O procurador-Geral da República, Rodrigo Janot, ajuizou nessa segunda-feira, 26 de junho, no Supremo Tribunal Federal - STF, uma Ação Direta de Inconstitucionalidade - ADI contra a lei que libera a terceirização para as atividades fim das empresas.
A lei da terceirização foi aprovada em março deste ano pelo Congresso Nacional e sancionada em 31 daquele mês. O Sinait trabalhou fortemente contra a sua aprovação, porém, a força da bancada empresarial dentro do Congresso conseguiu aprová-la.
A informação foi divulgada na manhã desta terça-feira, 27, pelo procurador-geral do Trabalho, Ronaldo Curado Fleury, durante audiência pública na Comissão de Constituição e Justiça - CCJ do Senado.
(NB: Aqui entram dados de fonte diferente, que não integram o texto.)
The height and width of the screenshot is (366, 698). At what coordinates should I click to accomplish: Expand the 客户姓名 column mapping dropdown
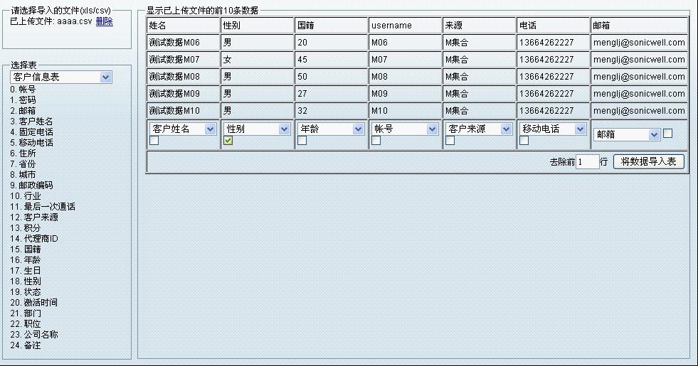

A ADI, segundo Fleury, recebeu o número 5.735, contra a Lei 13.429/2017 da terceirização.
“Se aquela lei é inconstitucional, imaginem agora onde a inconstitucionalidade atinge, inclusive, o serviço público, uma vez que permite a terceirização ilimitada no serviço público", citou Ronaldo Fleury, ao afirmar que o projeto da reforma permite a terceirização como "forma de burla ao concurso público e de burla ao impedimento do nepotismo".